• _PROVIDED TEXT_:
= Beginning of Section =

Insurance Commissioner Ricardo Lara puts a stop to the added profits insurers are taking in from COVID-19 changes.
Millions of drivers are likely to receive additional California auto insurance refunds following Insurance Commissioner Ricardo Lara’s recent action to require insurers to pay back pandemic windfall profits.
The commissioner received applause from consumer advocate and economic ethics groups.
The Consumer Federation of America (CFA) and the Center for Economic Justice (CEJ) both applauded Lara for his decision to send pandemic windfall profits back to consumers through further California auto insurance refunds. The California Department of Insurance has also announced a requirement for those refunds to continue being issued to insured drivers in the state for as long as auto crash rates remain low due to the pandemic’s altered driving trends.
“Since March 2020, consumers have been driving much less than they were before the COVID-19 pandemic, and that is still true today. As a result, crashes and claims are well below normal, which means massive insurer profits,” stated the Director of Insurance at the CFA, J. Robert Hunter, a former Texas Insurance Commissioner. “Commissioner Lara’s announcement is most welcome and will result in additional money being returned to California drivers. Other Insurance Commissioners should be ashamed that they have done so little; they should follow suit and stand up for the residents of their states.”
The CFA and CEJ have been pressuring for California auto insurance refunds since March 2020.
Both groups put regulators on notice last year when the pandemic was initially confirmed by the WHO. The CEJ and CFA immediately identified impending windfall profits for car insurers when lockdowns and stay-at-home orders were issued, dramatically reducing driving. With significantly fewer vehicles on the roads, there were fewer accidents, leading to far fewer claims.
Since March 2020, the two groups have been continually pressing commissioners to require car insurers to turn their pandemic windfall profits around and send them back to consumers. According to the CFA and CEJ calculations, since the start of the pandemic just over a year ago, auto insurers across the country have had a claim reduction of about $25 billion. That said, the relief provided from insurers has been half of that or less.
The new California auto insurance refunds requirement is meant to put a stop to that trend in the state.

= End of Section =

• _WORK TO BE COMPLETED_:
In the article on California auto insurance refunds, how much did claims against auto insurers nationwide drop since the pandemic began, according to CFA and CEJ calculations? The rows aren't needed for this.

• _SUPPLIED ENTRIES_:
= Beginning of Section =

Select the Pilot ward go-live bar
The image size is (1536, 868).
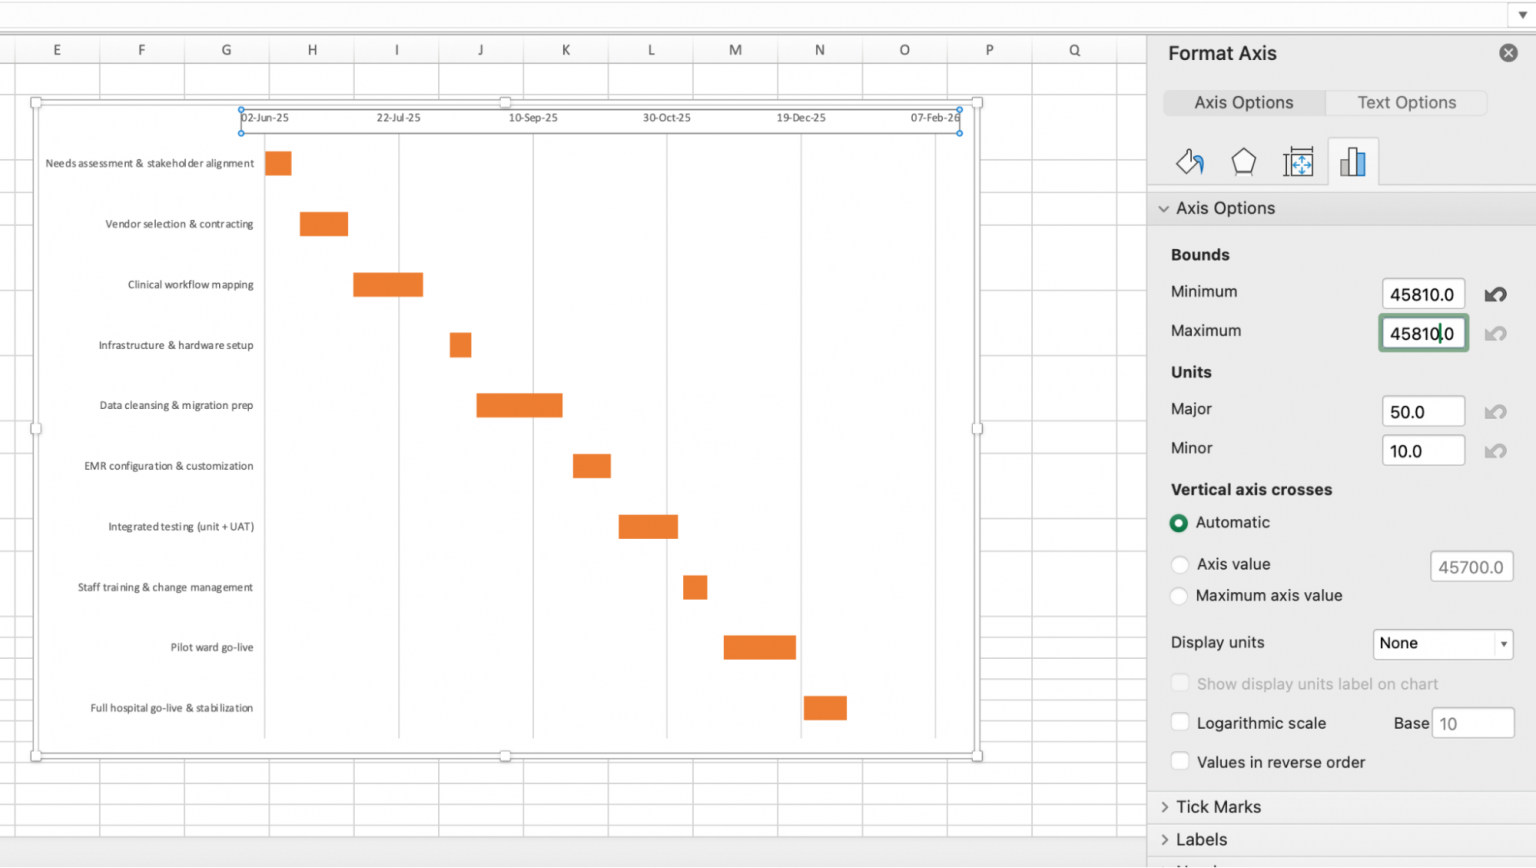[x=760, y=647]
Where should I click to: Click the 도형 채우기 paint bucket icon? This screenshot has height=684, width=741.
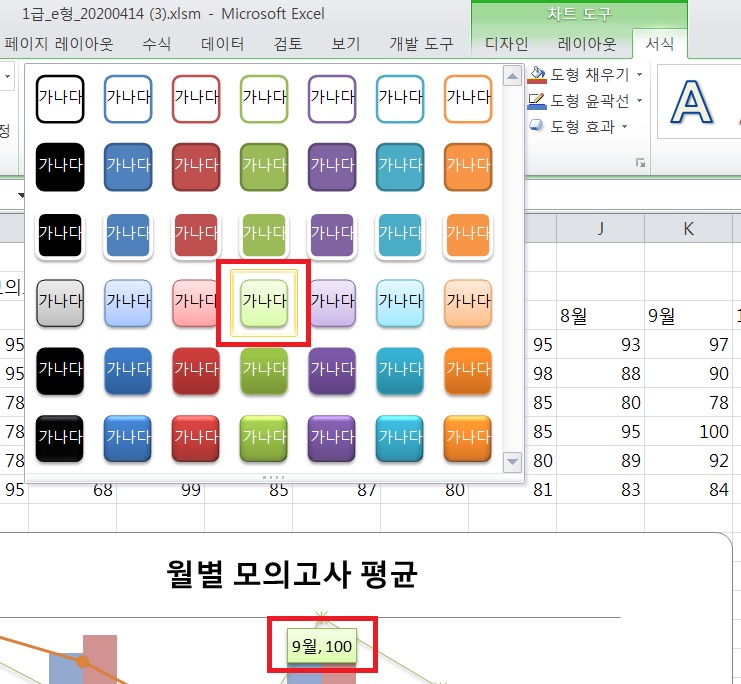(537, 74)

= End of Section =

• _RESULT OF THIS TASK_:
About $25 billion.